EXERCISE BRIEF.
Leave the pictures out and restate every line below exactly.
━━━━━ RECORDS PROVIDED ━━━━━
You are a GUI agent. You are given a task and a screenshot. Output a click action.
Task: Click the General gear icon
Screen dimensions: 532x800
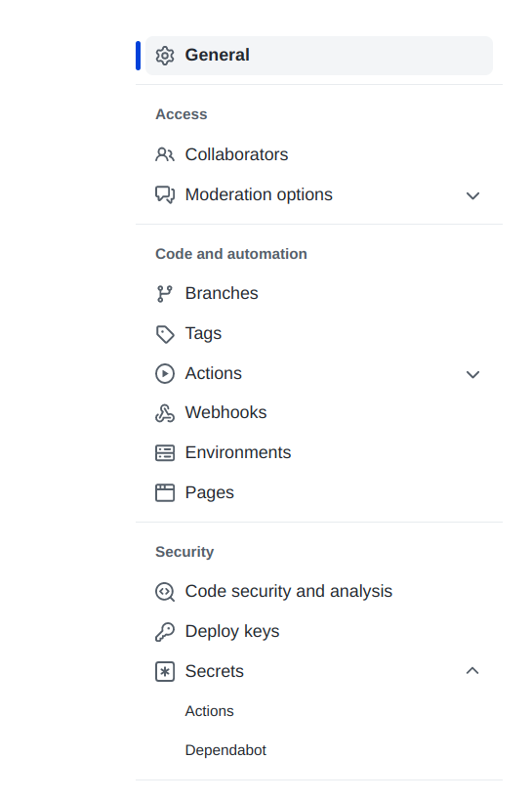(165, 56)
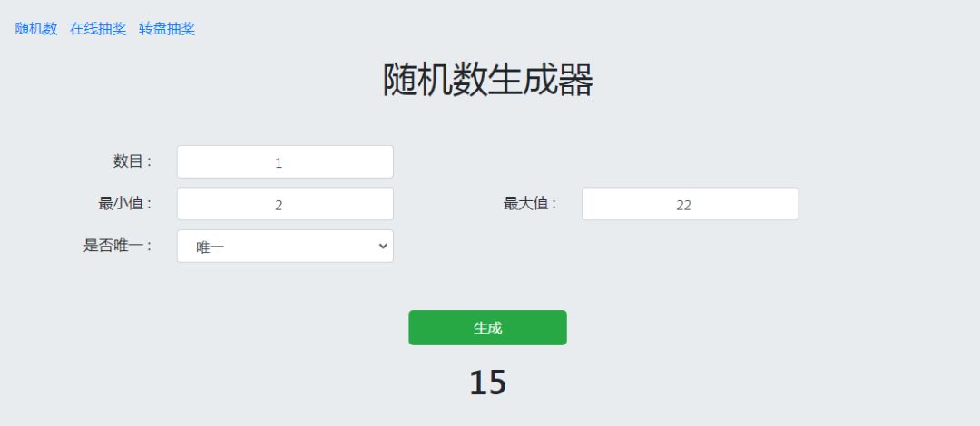The height and width of the screenshot is (426, 980).
Task: Click the chevron arrow of the 唯一 select
Action: (382, 246)
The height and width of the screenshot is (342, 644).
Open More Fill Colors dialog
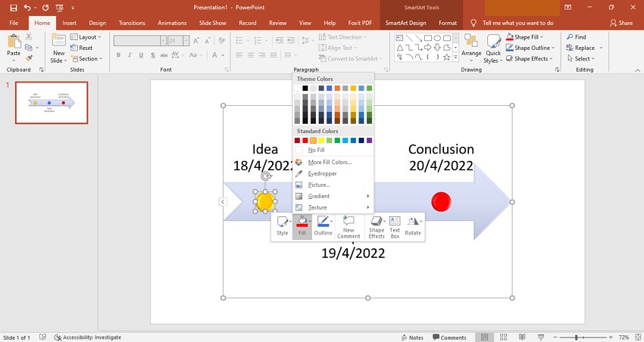point(330,162)
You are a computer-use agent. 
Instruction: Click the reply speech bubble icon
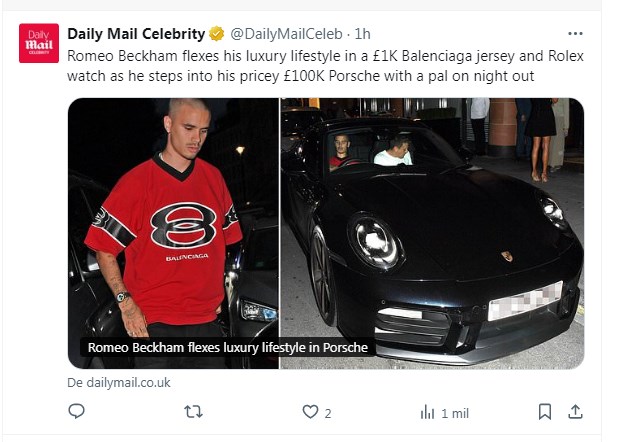click(x=76, y=411)

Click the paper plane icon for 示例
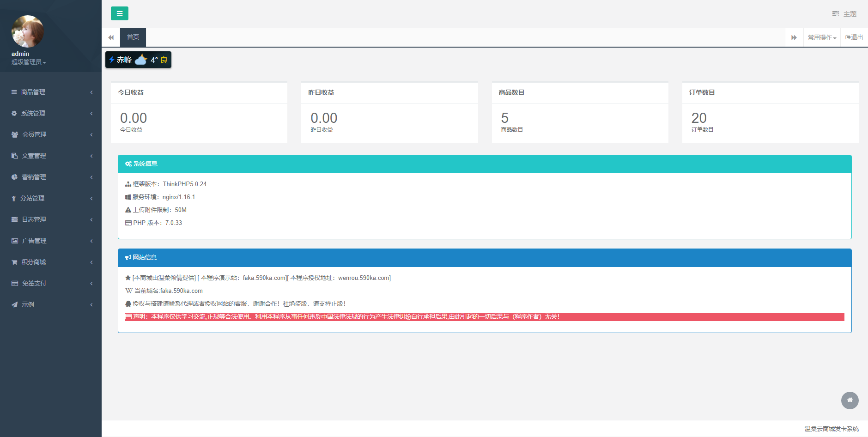point(15,304)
━━━━━
YOUR RESPONSE.
You are a GUI agent. You are given a task and a screenshot. Output a click action.
Task: Click the General gear icon
Screen dimensions: 532x800
(165, 56)
The height and width of the screenshot is (426, 980).
Task: Click the chevron arrow of the 唯一 select
Action: (382, 246)
The height and width of the screenshot is (342, 644).
Open More Fill Colors dialog
point(330,162)
You are a computer-use agent. 
Instruction: Click the reply speech bubble icon
click(x=76, y=411)

Click the paper plane icon for 示例
point(15,304)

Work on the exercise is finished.